Re: fftw: Usage of SSE in 64bit?
- To: email@example.com
- Subject: Re: fftw: Usage of SSE in 64bit?
- From: "Steven G. Johnson" <firstname.lastname@example.org>
- Date: Mon, 20 Jun 2011 23:55:40 -0400
- Message-id: <email@example.com>
- In-reply-to: <firstname.lastname@example.org>
- References: <email@example.com>
(Reposting, as this message does not seem to have gone through.)
I am one of the FFTW developers, and wanted to comment on this.
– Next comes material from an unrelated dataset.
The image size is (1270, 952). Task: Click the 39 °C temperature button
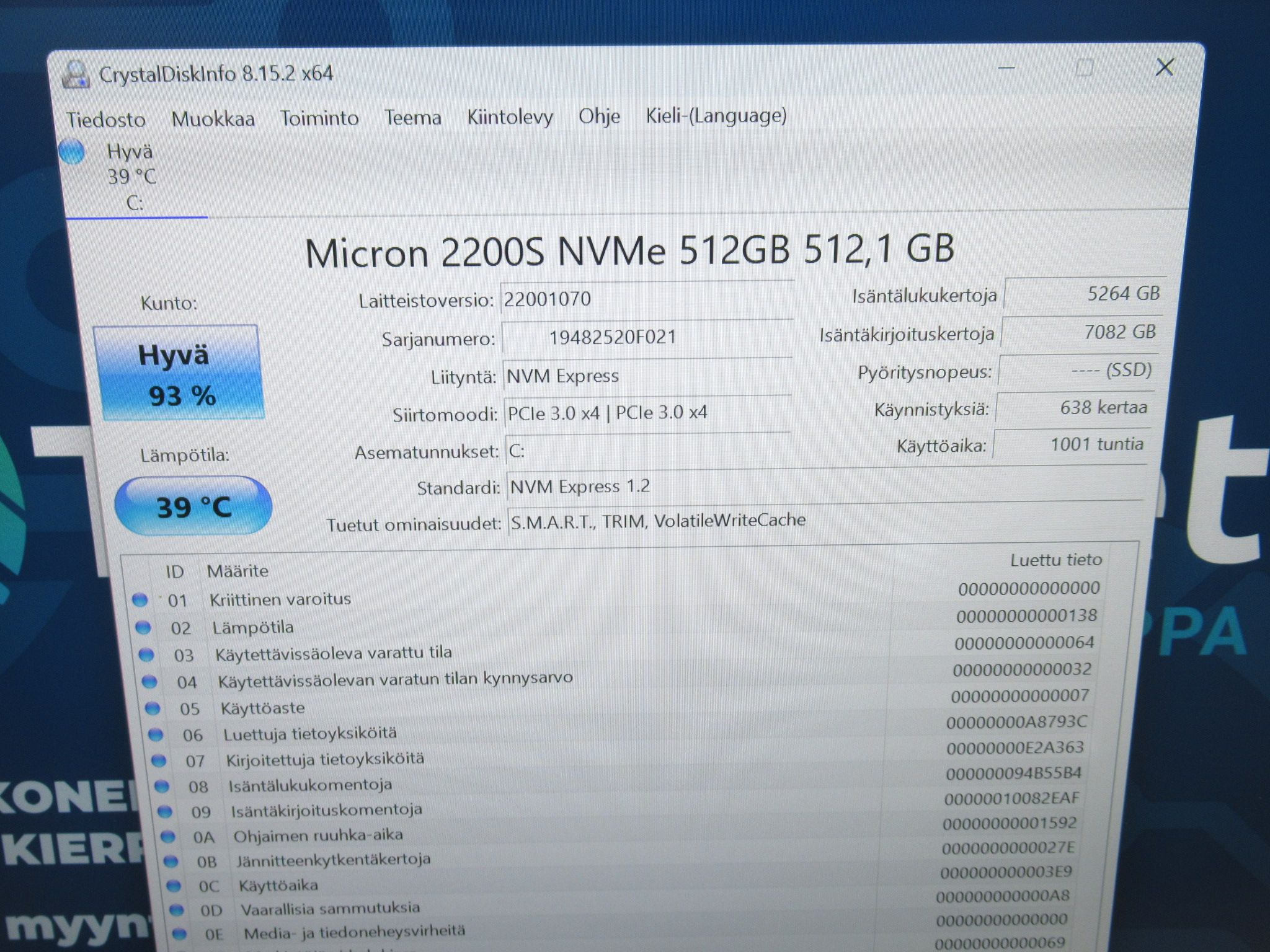click(193, 506)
Yes, you should definitely use --enable-sse/--enable-sse2 flags in when
compiling single/double precision versions of FFTW on all x86 and x86-64
platforms. This is *not* just a matter of compiler flags -- it enables
the compilation of special computational kernels in FFTW that explicitly
use SSE/SSE2 intrinsics.
In addition to x86-64, note that this is SAFE to enable in general for
all 32-bit x86 platforms. FFTW checks at runtime to see whether the
processor supports SSE/SSE2 and disables its SSE/SSE2 code if not.
(Similarly for Altivec on PowerPC, and similarly in the next release for
In general, I would recommend that the packager read the FFTW
installation manual closely, since it documents these options.
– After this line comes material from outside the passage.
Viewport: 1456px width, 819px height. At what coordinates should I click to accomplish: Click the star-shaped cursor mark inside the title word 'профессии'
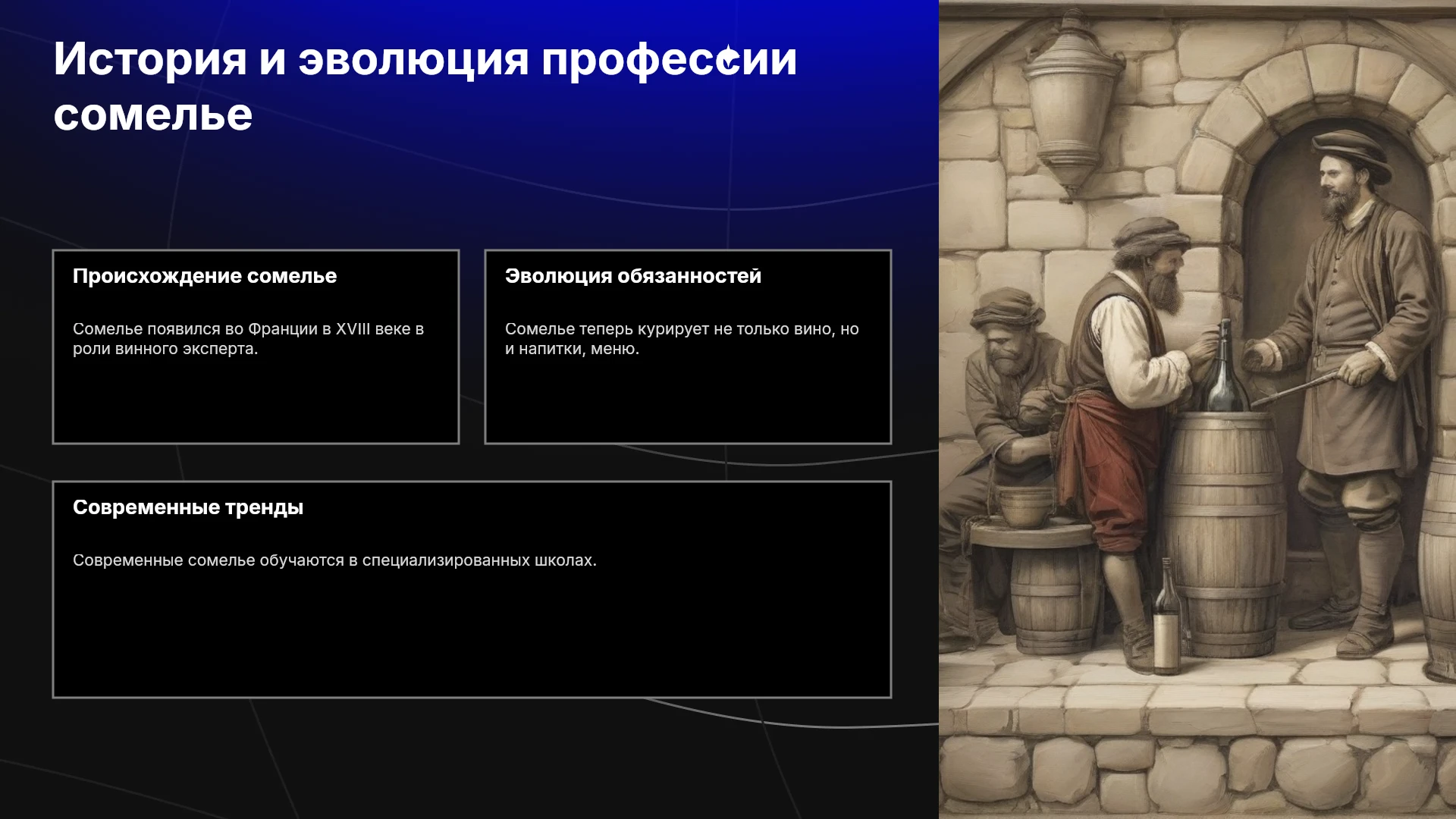[x=729, y=58]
For benchmarking, I would recommend using the "bench" program that comes
with FFTW. e.g. you can compare for a size-1024 FFT with and without the
SSE/SSE2 kernels just by doing:
./bench -opatient 1024
./bench -opatient -onosimd 1024
On my 64-bit Intel Xeon E5440 running FFTW 3.2.2 and Debian GNU/Linux,
the SSE/SSE2 version is faster for size 1024 by a factor of 1.7 in
double precision and by a factor of 3.4 in single precision.
Steven G. Johnson